• _Written instruction 1_: Please duplicate the rows from the line that contains "You are a GUI" through the line that contains "point(75,551)", including both of those lines.

╭─ Supplied text

DETAILED DESCRIPTION OF THE INVENTION

[0015] The present invention can be applied to any communication system in which message-based services are provided in such a manner that the transmitted message always goes through a message server. Such systems include the GSM system (Global System for Mobile Communications), its next generation, GSM 2+, and corresponding systems, such as PCS (Personal Communication System), DCS 1800 (Digital Cellular System for 1800 MHz) and TETRA (Trans-European Trunked Radio). The invention can also be applied to third-generation mobile systems, such as UMTS (Universal Mobile Telecommunications System) and IS-41 (Interim Standard). Examples of message-based services are short messages and WAP (Wireless Application Protocol) services. The messages transmitted in a message service can be text messages or multimedia messages. A multimedia message usually comprises parts having different kinds of content, for example MIME coded entities. The parts can be GIF (graphical interchange format) coded pictures, MPEG (motion picture experts group) coded moving pictures and coded voice. In the following, the invention is described using the GSM system and the short message service as examples without, however, limiting the invention to a certain system or message service.

[0016]FIG. 1 is a general description of the network architecture of the GSM system, since a more detailed structure of the system bears no essential significance to the invention. The actual network only transfers messages between the mobile station and the message server.

[0017] The structure of a network GSM according to the GSM system 1 comprises two parts: a base station subsystem BSS and a network subsystem NSS. BSS and mobile stations MS communicate by means of radio connections. A mobile station of the invention is described in greater detail in connection with FIG. 2. The base station subsystem is connected to a mobile switching centre MSC of the network subsystem NSS. The task of the mobile switching centre is to connect calls with at least one mobile station MS. Some mobile switching centres are connected to other telecommunications networks, such as the public switched telephone network PSTN, and they contain switching functions for connecting calls to and from these networks. These mobile switching centres are called gateway switching centres. In a short message service, the mobile switching centre MSC transmits the short message it has received on to a mobile station MS or to a short message service centre SMSC.

[0018] The network subsystem NSS comprises databases of two types. Subscriber information for all subscribers in the network are stored permanently or semi-permanently in a home location register HLR in such a manner that the subscriber information is combined with the subscriber identity IMSI. The second type of register is a visitor location register VLR. When a mobile station MS is active (it is attached to the network and can make or receive calls), a major part of the subscriber information related to the mobile station MS in the home location register HLR is loaded (copied) into the visitor location register of the mobile switching centre in whose area the mobile station MS is. The home and visitor location registers are used for routing short messages in a mobile network in essentially the same manner as for routing calls.

[0019] For a short message service, the system comprises at least one short message service centre SMSC and a short message service gateway SMSGW. The short message service centre SMSC is described in greater detail later in connection with FIG. 3. In this application, the short message service centre represents all different message servers. The short message service gateway SMSGW is a common title for a switching centre transmitting short messages to mobile stations SMS-GMSC (gateway mobile switching centre for short message service) and a switching centre transmitting short messages from mobile stations SMS-IWMSC (interworking mobile switching centre for short message service). SMS-GMSC receives a short message from a short message service centre SMSC, requests routing information from a home location register HLR and delivers the short message through a mobile switching centre MSC to a mobile station MS. Correspondingly, SMS-IWMSC receives short messages from a mobile station for forwarding to a short message service centre SMSC.

╰─
╭─ Material for this exercise

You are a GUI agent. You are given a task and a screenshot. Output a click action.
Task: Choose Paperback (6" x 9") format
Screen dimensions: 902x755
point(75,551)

╰─
╭─ Material for this exercise

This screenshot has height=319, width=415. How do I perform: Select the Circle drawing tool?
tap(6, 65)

╰─

• _Written instruction 2_:
Answer these questions from the patent description:
(a) What two parts make up the structure of the GSM network?
(b) What are the mobile switching centres that connect to other telecommunications networks called?
(c) From which register is subscriber information copied into the visitor location register when a mobile station is active?

• _Complete answer 1_:
You are a GUI agent. You are given a task and a screenshot. Output a click action.
Task: Choose Paperback (6" x 9") format
Screen dimensions: 902x755
point(75,551)

• _Complete answer 2_:
(a) A base station subsystem BSS and a network subsystem NSS.
(b) Gateway switching centres.
(c) The home location register HLR.